During the '40s, when I was growing up in New York City, I memorized the silhouettes of Stuka dive bombers and falcons and the batting average of every player in the American and National leagues. Among my heroes were miler Gil Dodds, ornithologist Roger Tory Peterson and New York Yankee Outfielder Charlie (King Kong) Keller. I had, as my youngest daughter now says, at least "fourples" in baseball cards of the heavy-browed Keller.

Years ago my mother quite sensibly threw out the shoe box crammed with the baseball cards, an irrevocable act that my brother and I periodically lament. No wonder we are known to our father as "the boys," though obviously we're both getting on.

But two treasured artifacts from that occasionally passionate childhood have survived. One is a dark brown Wilson baseball glove, with Streamlined Kurv Form fingers and Dick Wakefield's signature almost erased by an ancient history of caught and muffed balls and nervous fist poundings.

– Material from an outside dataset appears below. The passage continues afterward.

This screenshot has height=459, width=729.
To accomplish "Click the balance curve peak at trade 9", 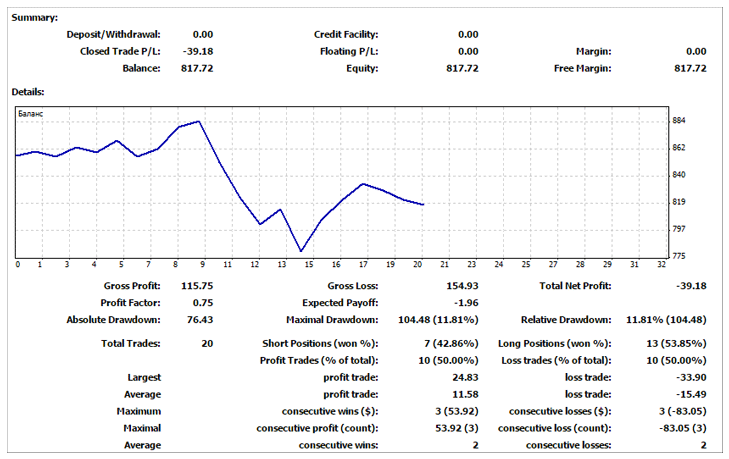I will pyautogui.click(x=200, y=122).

The other is a copy of Roger Tory Peterson's A Field Guide to the Birds, its corners rounded with use, its spine taped to hold it together. That familiar talismanic "Peterson," as it was called then and is called now, evokes all the bird-watching seasons and haunts of my youth: the blustery winter margins of the city, the sweet reek of summer marshes, leafy spring parks, a confusion of fall warblers high in the London plane trees, auks and bitterns, thrushes and black-poll warblers. I was 12 years old when I got the book and mad about birds.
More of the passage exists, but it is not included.